1996-04-15 - Re: [Political Rant] Was: examples of mandatory content rating?

Header Data

From: “Robert A. Rosenberg” <hal9001@panix.com>
To: “E. ALLEN SMITH” <EALLENSMITH@ocelot.Rutgers.EDU>
Message Hash: f39feaf70352ed8453fd43247bd61cbd231583b26ea70d3db5749132efa85d4b
Message ID: <v02140b04ad97a0080cf4@[166.84.254.3]>
Reply To: N/A
UTC Datetime: 1996-04-15 10:59:24 UTC
Raw Date: Mon, 15 Apr 1996 18:59:24 +0800

Raw message

From: "Robert A. Rosenberg" <hal9001@panix.com>
Date: Mon, 15 Apr 1996 18:59:24 +0800
To: "E. ALLEN SMITH" <EALLENSMITH@ocelot.Rutgers.EDU>
Subject: Re: [Political Rant] Was: examples of mandatory content rating?
Message-ID: <v02140b04ad97a0080cf4@[166.84.254.3]>
MIME-Version: 1.0
Content-Type: text/plain


At 18:52 4/14/96, E. ALLEN SMITH wrote:

>I'm not sure if the major use for ratings may not be searching for
>material that the raters don't like. I'd be interested in many things the
>fundys don't like, for instance. One could even do this via one of the
>"services" that mails out listings of places to be locked from kids - just
>sign up one of your anonymous employees, and get the data and put it on your
>anonymous web access site. Doing so - if you don't admit you've done it - may
>be cheaper than doing the research yourself. Of course, you'll need to check
>out each such site to make sure that it isn't a decoy that they've inserted.

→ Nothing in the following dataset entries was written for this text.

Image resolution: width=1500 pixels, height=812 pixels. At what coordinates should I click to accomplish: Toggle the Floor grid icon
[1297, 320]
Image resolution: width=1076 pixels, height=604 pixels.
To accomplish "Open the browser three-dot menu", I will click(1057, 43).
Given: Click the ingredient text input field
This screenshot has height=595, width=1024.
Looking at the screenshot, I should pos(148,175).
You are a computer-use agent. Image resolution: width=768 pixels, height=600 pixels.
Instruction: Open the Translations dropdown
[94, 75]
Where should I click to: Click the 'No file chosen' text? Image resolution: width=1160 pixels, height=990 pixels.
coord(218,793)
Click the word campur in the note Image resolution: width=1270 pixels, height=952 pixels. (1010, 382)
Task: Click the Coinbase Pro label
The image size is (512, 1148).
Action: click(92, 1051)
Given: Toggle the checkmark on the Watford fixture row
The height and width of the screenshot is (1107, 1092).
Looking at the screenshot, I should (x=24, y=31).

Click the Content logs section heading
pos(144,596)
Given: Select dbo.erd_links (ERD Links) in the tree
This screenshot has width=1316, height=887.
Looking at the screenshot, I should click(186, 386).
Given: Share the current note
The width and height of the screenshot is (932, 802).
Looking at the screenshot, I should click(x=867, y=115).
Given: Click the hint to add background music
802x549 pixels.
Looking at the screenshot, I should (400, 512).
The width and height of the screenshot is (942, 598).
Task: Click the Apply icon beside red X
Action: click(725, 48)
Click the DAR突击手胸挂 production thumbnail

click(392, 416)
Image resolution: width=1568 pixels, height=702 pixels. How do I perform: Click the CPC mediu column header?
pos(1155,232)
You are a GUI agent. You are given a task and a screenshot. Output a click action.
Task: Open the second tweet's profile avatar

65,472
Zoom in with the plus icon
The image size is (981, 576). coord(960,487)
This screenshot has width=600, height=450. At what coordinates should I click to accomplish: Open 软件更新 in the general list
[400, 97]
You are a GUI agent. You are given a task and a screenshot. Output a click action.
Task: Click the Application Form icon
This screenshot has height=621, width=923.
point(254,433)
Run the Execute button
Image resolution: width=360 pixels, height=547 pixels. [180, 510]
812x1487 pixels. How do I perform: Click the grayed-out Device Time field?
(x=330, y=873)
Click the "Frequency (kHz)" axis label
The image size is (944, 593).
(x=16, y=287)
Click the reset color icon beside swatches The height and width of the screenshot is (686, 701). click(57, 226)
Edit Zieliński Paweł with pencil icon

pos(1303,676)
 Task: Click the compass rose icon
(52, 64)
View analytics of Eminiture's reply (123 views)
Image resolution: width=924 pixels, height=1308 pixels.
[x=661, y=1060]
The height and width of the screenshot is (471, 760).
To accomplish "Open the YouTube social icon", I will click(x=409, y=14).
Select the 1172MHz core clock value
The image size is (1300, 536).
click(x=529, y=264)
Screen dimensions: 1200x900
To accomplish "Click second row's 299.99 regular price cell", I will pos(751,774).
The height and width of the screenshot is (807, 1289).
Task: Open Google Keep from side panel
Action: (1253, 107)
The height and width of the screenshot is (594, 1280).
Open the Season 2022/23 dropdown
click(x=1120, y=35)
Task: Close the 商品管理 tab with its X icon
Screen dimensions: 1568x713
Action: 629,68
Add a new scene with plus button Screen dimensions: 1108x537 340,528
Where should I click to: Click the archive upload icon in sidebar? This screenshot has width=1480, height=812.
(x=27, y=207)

When you do the checking, make sure it is from an IPN that does not point
back at you (or at least only points to a Server Supplied not a Dedicated
IPN). You might also want to watch out for "Canary Trap" Decoys (where each
list has an unique set of Decoys [or at least one unique Decoy] so they can
tell which copy was compromised). I'm assuming that the Decoy is a "valid"
[possibly virtual] domain address which is being logged.